Segment Start: Information supplied

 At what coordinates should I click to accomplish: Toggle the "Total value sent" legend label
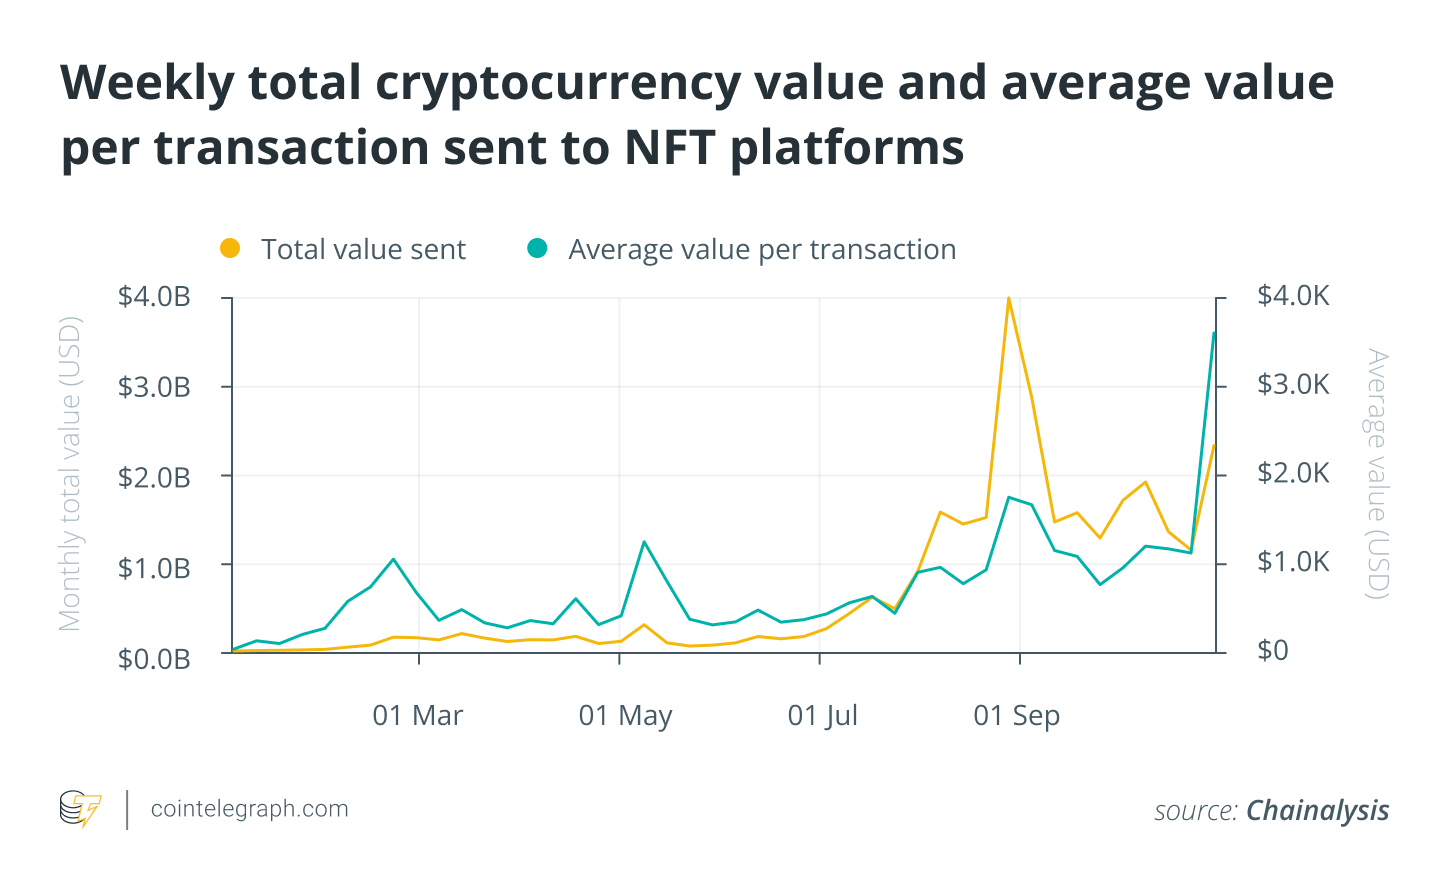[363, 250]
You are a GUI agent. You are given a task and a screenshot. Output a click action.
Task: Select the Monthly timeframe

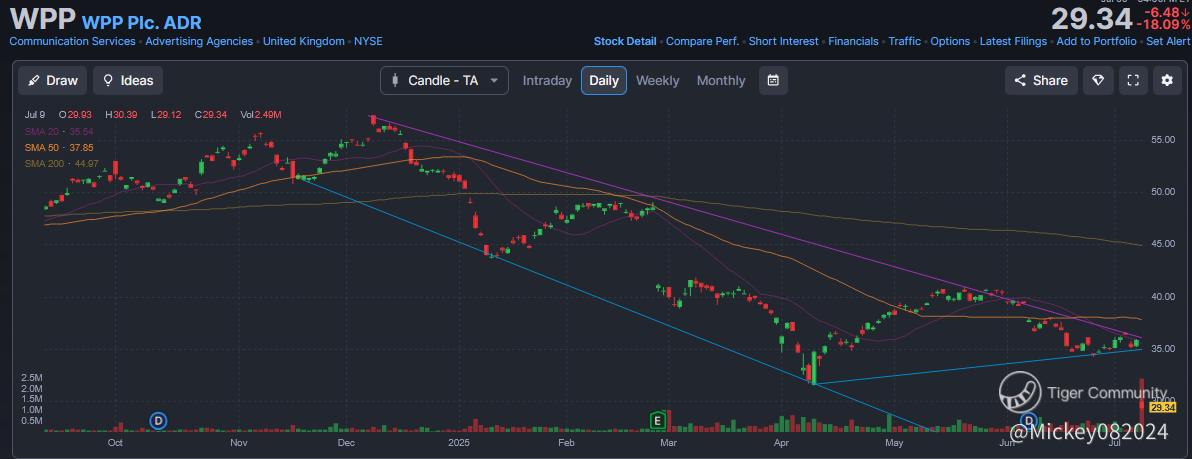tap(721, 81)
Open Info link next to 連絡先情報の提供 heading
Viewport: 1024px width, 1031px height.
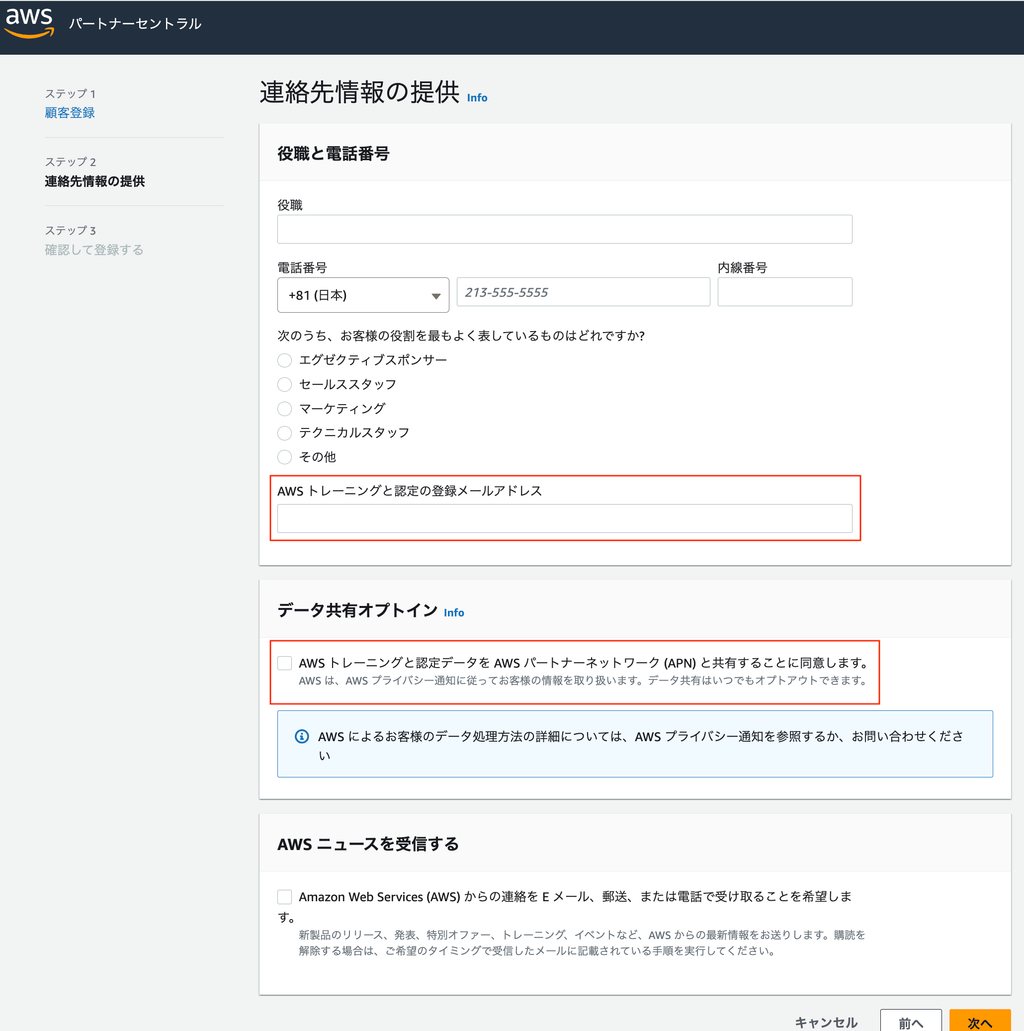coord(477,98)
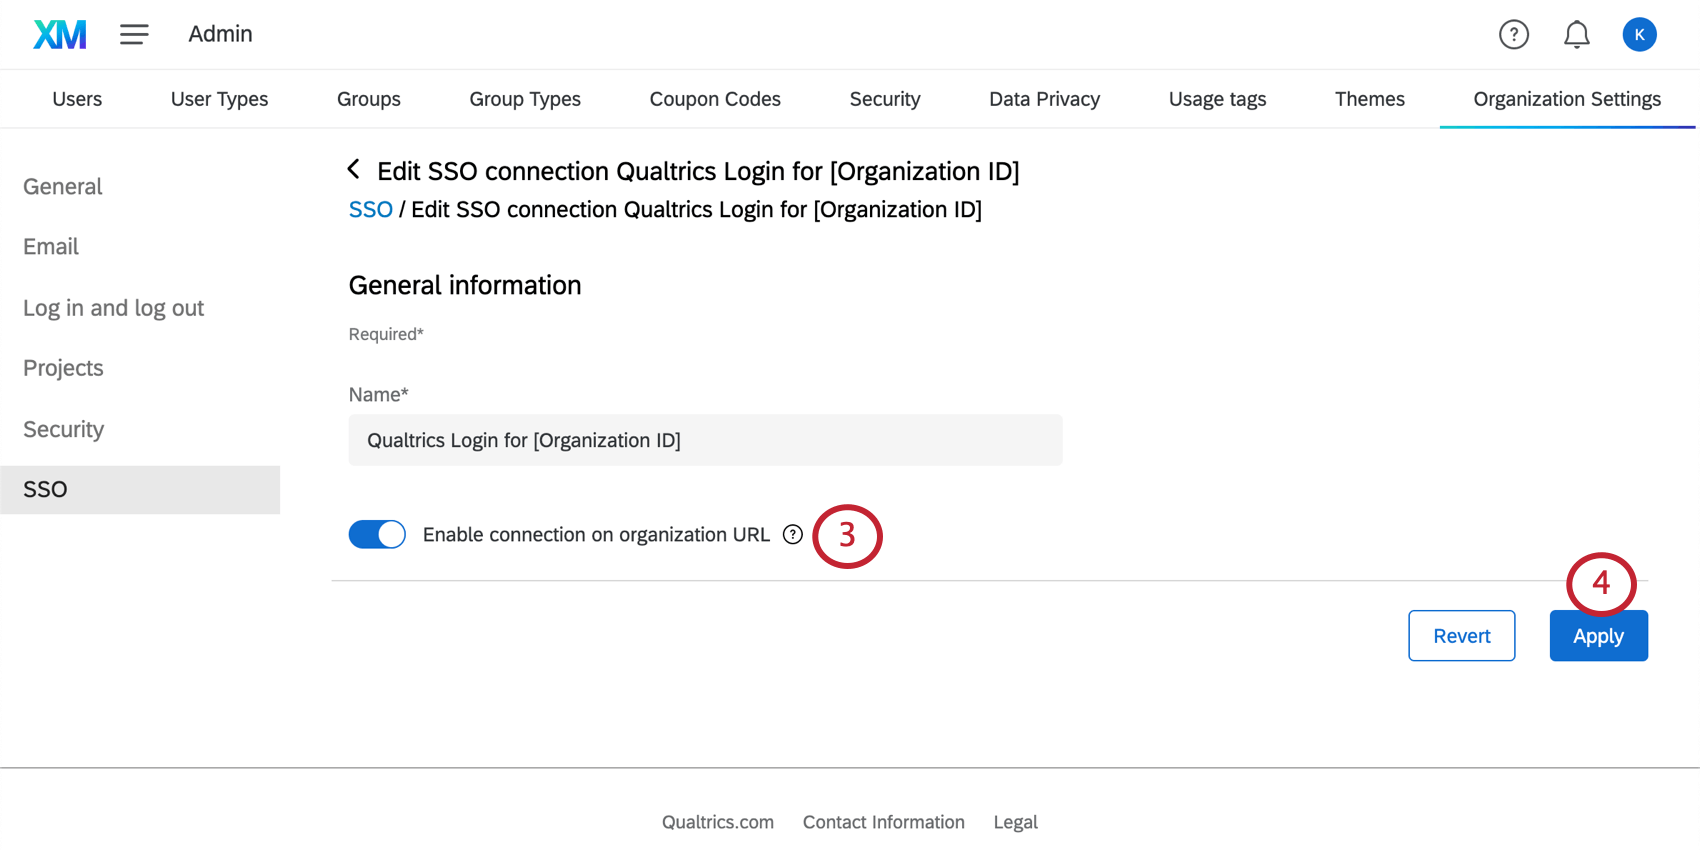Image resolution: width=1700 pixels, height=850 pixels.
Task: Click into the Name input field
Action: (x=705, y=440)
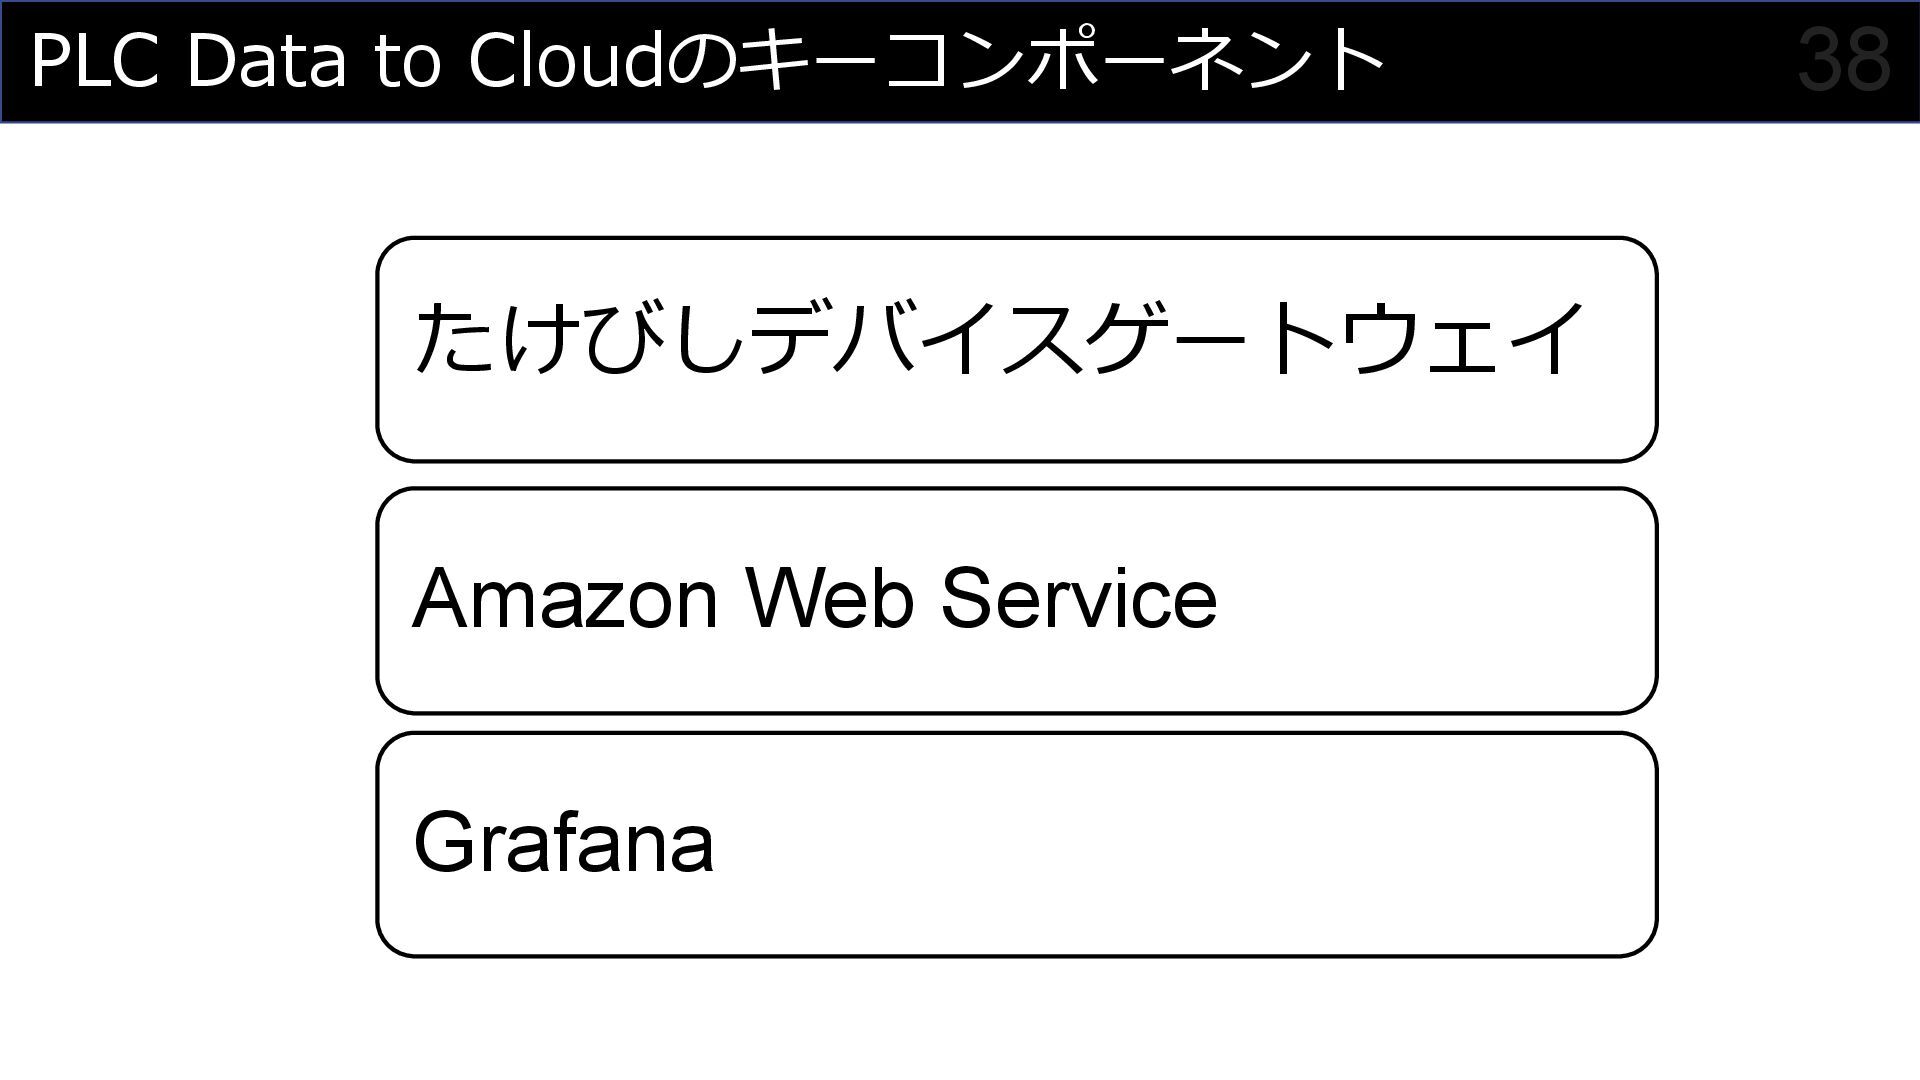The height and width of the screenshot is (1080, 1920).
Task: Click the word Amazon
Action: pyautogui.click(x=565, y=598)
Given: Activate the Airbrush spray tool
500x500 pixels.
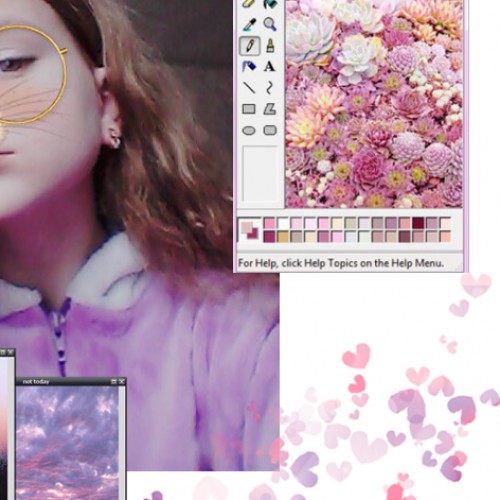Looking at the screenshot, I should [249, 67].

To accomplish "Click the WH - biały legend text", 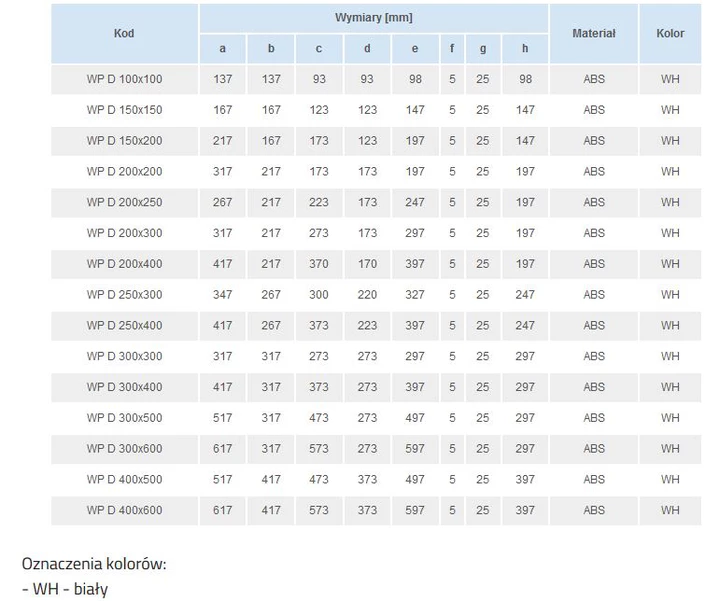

Segment End: Information supplied

Problem details: If a picture falls within the span, leave it out, and reproduce exactly the lines from the one containing "Open Info link next to 連絡先情報の提供 heading" through the end of the material, and no others.

Solution to the exercise:
Open Info link next to 連絡先情報の提供 heading
Viewport: 1024px width, 1031px height.
coord(477,98)
Image resolution: width=1700 pixels, height=850 pixels.
Task: Click into the Name input field
Action: (x=705, y=440)
The height and width of the screenshot is (1080, 1920).
Task: Click the word Amazon
Action: pyautogui.click(x=565, y=598)
Given: Activate the Airbrush spray tool
500x500 pixels.
Looking at the screenshot, I should [249, 67].

To accomplish "Click the WH - biały legend text", 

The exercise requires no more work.